I have a dataset which contains only categorical data i.e.A,B,C,D (like factors) for each predictor. There are 10 predictors and the dependent variable is binary, 0,1.

UPDATE: MY predictors are answers for multiple choice questions for a questionnaire. So each predictor only takes on categorical values, i.e. X_1 can be A,B,C or D, X_2 can be A,B,C,D,E,F,G or H.

Is it feasible to fit a logistic regression over this dataset? Ideally, if I can fit a logistic regression the data, I will then use it for prediction over a set of test data, which again contains only categorical data.

What are the pitfalls that I should look out for?

gung - Reinstate Monica
  • 132,789
  • 81
  • 357
  • 650
mynameisJEFF
  • 1,583
  • 4
  • 24
  • 29
  • 1
    Yes, you should be able to. I would watch out for how you're grouping/binning the levels of each predictor to improve credibility and homogeneity. I would also look out for missing data. Lastly, because you're fitting to a logistic regression, you will need to have three separate datasets - one for model fitting, the second to select the logistic probability/value for which you have 0 vs 1 separation, and the third for model validation. – Frank H. Nov 03 '15 at 16:54
  • 1
    Yes, you can train a logistic regression model on categorical data. Each feature will be basically on/off which actually simplifies the things. It depends though on implementation how it handles such features. – Vladislavs Dovgalecs Nov 03 '15 at 16:54
  • Hi @Frank.H, you mentioned that I will need 3 mutually exclusive datasets. I understand the first and third are for training and testing the model. What is the second one for? I thought if the probability computed from the logistic regression is greater than 0.5, then the response variable should be `1`. If `p <0.5`, then response variable should be be `0`. And regarding binning levels of each predictor, since all my predictors have values like `A,B,C` and number of levels for each predictor is different, can I just use`as.factor` for all the predictor variables ? – mynameisJEFF Nov 03 '15 at 17:17
  • @mynameisJEFF See: http://www.ats.ucla.edu/stat/r/dae/logit.htm – rightskewed Nov 03 '15 at 17:28

3 Answers3

4

Yes of course you can. Just be aware of the nature of your categorical data - is it ordered or unordered?

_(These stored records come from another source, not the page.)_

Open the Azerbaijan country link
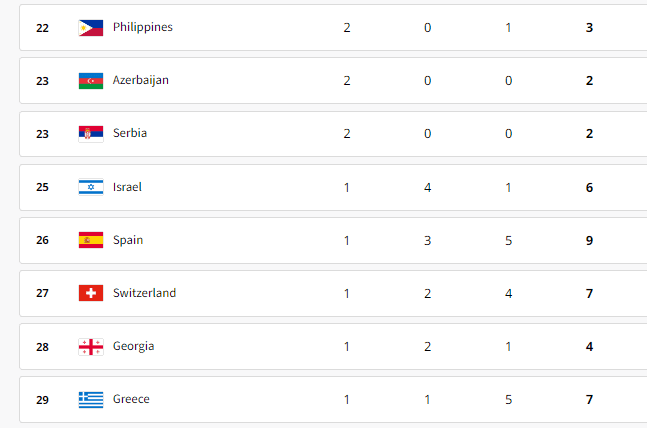 tap(141, 80)
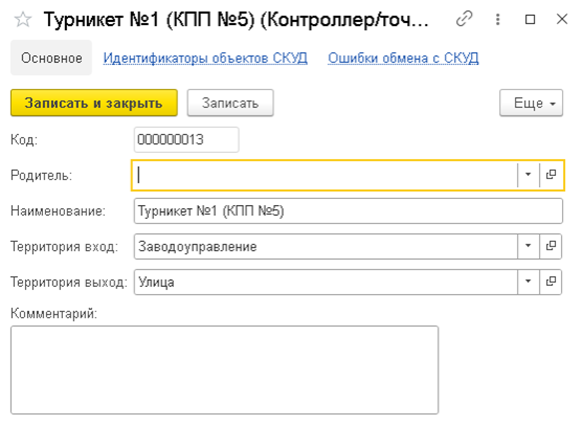
Task: Close the Турникет №1 form
Action: coord(562,19)
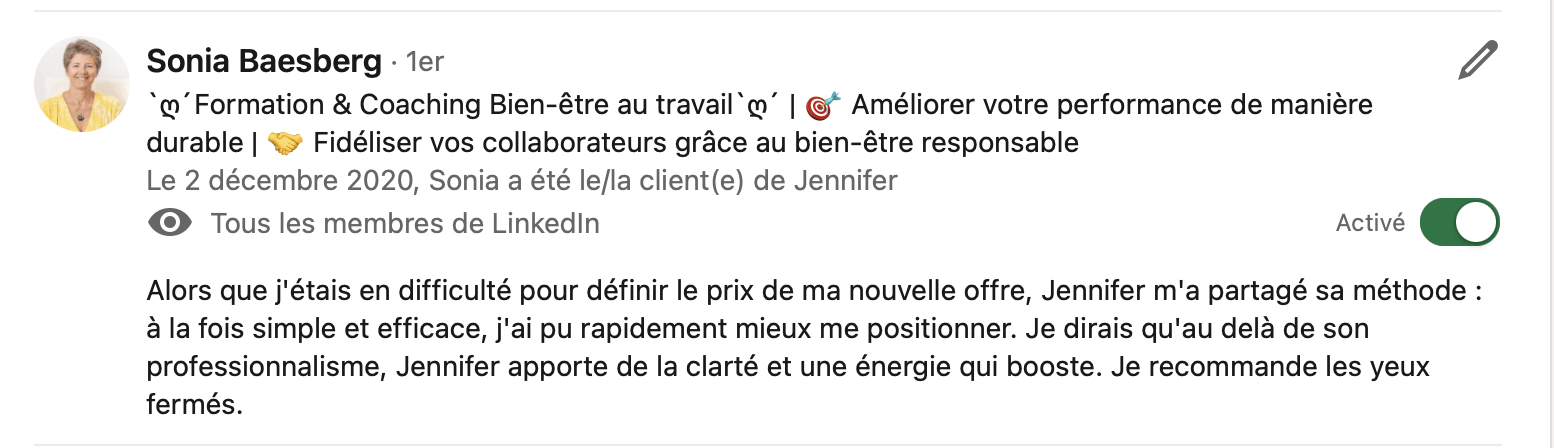The height and width of the screenshot is (448, 1554).
Task: Click the handshake emoji before Fidéliser
Action: 285,144
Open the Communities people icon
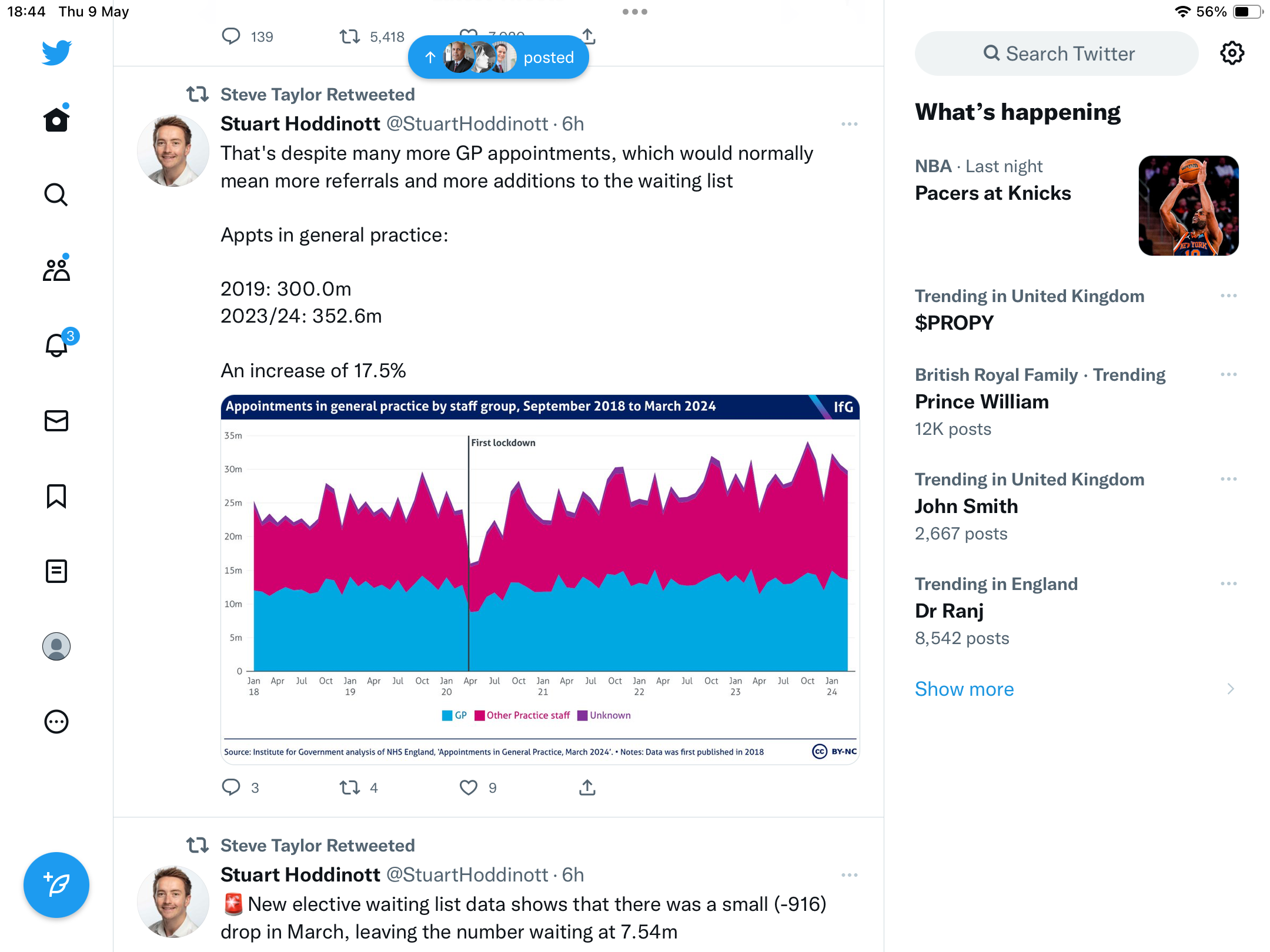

If ordered (e.g. small, medium, large) you might want a single feature X1 with values like (1, 1, 3, 2, 3, 1, ...) where 1 represents small, 2 represents medium, etc.

If unordered (e.g. red, blue, green) you'll want multiple features like X1 = (0, 0, 1, 0) representing "is red?", X2 = (1, 0, 0, 1) representing "is blue?" and so forth.

Ben
  • 1,612
  • 3
  • 17
  • 30
  • Hi, I am not understanding the part where the data is unordered. Can you elaborate on how you create multiple features? – mynameisJEFF Nov 03 '15 at 17:06
  • There's [a lot of discussion about this](https://www.google.com/webhp?sourceid=chrome-instant&ion=1&espv=2&ie=UTF-8#q=how%20to%20encode%20categorical%20data) if you search for it. But suppose your training data contains a feature like (red, blue, blue, green, red). Then you'll want to train your logistic regression model using three features. X1 = IsRed? = (1, 0, 0, 0, 1), X2 = IsBlue? = (0, 1, 1, 0, 0), X3 = IsGreen = (0, 0, 0, 1, 0) where 1s represent "yes" or "true" and 0s represent "no" or "false". In other words, you create a binary vector for each unique class (i.e. category). – Ben Nov 03 '15 at 17:20
  • Upon reading this again, it looks like you're searching for implementation details (i.e. R code) yes? If so, you should include the `R` tag or possibly consider posting in StackOverflow. – Ben Nov 03 '15 at 17:23
  • No, I am not looking for implementation. I just didn't get how you split unordered values into multiple features. That's why I include more details in the quesiton. – mynameisJEFF Nov 04 '15 at 00:31
2

Yes, this is doable.

The (potentially) unseen pitfall is that your model may require a great deal more data than you expect. A general rule of thumb for logistic regression is that you need at least $15$ observations in the less commonly occurring category (i.e., either $0$s or $1$s) for each variable in the model (cf., here). You may think that you have just $2$ variables (viz., X_1 and X_2), and thus, you will be OK as long as you have at least $30$ 'successes' and $30$ 'failures'. However, there is a subtle inconsistency between how we interpret your variables and how a statistical model will use them. You will quite naturally think of X_1 as a single variable, but the model will treat it as $3$. Likewise, the model will treat X_2 as $7$ (!) additional variables, not one. More specifically, you are using the number of levels minus one ($4-1=3$ and $8-1=7$) in your model for every categorical variable you add. The upshot of this is that you want to have at least $150$ 'successes' and $150$ 'failures' ($N>300$) in your dataset to fit a model with just your X_1 and X_2 variables.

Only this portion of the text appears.